Records
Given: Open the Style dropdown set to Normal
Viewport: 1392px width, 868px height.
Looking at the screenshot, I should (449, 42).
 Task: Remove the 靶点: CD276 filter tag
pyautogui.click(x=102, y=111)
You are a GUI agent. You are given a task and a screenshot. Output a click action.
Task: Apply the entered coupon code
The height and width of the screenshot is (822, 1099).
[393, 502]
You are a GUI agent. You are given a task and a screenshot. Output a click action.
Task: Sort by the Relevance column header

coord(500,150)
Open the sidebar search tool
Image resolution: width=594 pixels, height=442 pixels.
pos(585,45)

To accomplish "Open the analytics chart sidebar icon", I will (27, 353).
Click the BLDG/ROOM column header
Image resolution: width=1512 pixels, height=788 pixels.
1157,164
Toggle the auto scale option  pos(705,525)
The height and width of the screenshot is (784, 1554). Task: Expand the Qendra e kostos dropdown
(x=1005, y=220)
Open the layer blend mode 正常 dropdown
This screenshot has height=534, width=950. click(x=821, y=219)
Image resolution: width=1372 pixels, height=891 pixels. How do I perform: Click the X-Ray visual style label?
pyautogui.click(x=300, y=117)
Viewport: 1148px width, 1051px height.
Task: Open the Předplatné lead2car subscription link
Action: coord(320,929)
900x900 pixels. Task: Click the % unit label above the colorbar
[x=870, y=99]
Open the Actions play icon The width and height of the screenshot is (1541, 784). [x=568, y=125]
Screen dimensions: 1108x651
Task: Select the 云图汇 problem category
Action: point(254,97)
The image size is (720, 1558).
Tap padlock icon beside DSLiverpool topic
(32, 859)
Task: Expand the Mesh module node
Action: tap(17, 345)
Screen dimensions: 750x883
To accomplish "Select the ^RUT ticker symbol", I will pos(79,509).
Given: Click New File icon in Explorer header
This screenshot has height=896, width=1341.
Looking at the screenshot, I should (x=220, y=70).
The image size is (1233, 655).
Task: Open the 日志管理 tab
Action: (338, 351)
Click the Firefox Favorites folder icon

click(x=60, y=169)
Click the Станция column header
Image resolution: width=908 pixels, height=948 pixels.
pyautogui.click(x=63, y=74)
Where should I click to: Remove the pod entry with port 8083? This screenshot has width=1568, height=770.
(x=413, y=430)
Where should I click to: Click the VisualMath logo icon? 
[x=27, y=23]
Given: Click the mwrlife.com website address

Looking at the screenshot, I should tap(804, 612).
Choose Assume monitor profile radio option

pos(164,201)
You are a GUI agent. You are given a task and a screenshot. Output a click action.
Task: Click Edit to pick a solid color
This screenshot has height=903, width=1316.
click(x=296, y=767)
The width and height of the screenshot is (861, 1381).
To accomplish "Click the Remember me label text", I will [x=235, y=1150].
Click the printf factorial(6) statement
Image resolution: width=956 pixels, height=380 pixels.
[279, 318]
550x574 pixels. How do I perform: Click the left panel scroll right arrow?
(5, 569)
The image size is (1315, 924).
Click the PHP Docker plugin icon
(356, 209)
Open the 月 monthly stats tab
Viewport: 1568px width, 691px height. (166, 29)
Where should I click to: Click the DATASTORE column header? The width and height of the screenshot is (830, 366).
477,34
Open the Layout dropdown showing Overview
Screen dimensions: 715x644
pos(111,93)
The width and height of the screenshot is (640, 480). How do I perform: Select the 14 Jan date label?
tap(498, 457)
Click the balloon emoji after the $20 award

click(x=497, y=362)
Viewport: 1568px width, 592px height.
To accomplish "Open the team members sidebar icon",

### What you need to do
Please update the data, replacing "padlock" with "lock" and leaving everything else unchanged. Begin at the line that has "Open the layer blend mode 正常 dropdown" and stop after the line that has "(x=413, y=430)".

### Final result
Open the layer blend mode 正常 dropdown
This screenshot has height=534, width=950. click(x=821, y=219)
Image resolution: width=1372 pixels, height=891 pixels. How do I perform: Click the X-Ray visual style label?
pyautogui.click(x=300, y=117)
Viewport: 1148px width, 1051px height.
Task: Open the Předplatné lead2car subscription link
Action: coord(320,929)
900x900 pixels. Task: Click the % unit label above the colorbar
[x=870, y=99]
Open the Actions play icon The width and height of the screenshot is (1541, 784). [x=568, y=125]
Screen dimensions: 1108x651
Task: Select the 云图汇 problem category
Action: point(254,97)
The image size is (720, 1558).
Tap lock icon beside DSLiverpool topic
(32, 859)
Task: Expand the Mesh module node
Action: tap(17, 345)
Screen dimensions: 750x883
To accomplish "Select the ^RUT ticker symbol", I will pos(79,509).
Given: Click New File icon in Explorer header
This screenshot has height=896, width=1341.
Looking at the screenshot, I should (x=220, y=70).
The image size is (1233, 655).
Task: Open the 日志管理 tab
Action: (338, 351)
Click the Firefox Favorites folder icon

click(x=60, y=169)
Click the Станция column header
Image resolution: width=908 pixels, height=948 pixels.
pyautogui.click(x=63, y=74)
Where should I click to: Remove the pod entry with port 8083? This screenshot has width=1568, height=770.
(x=413, y=430)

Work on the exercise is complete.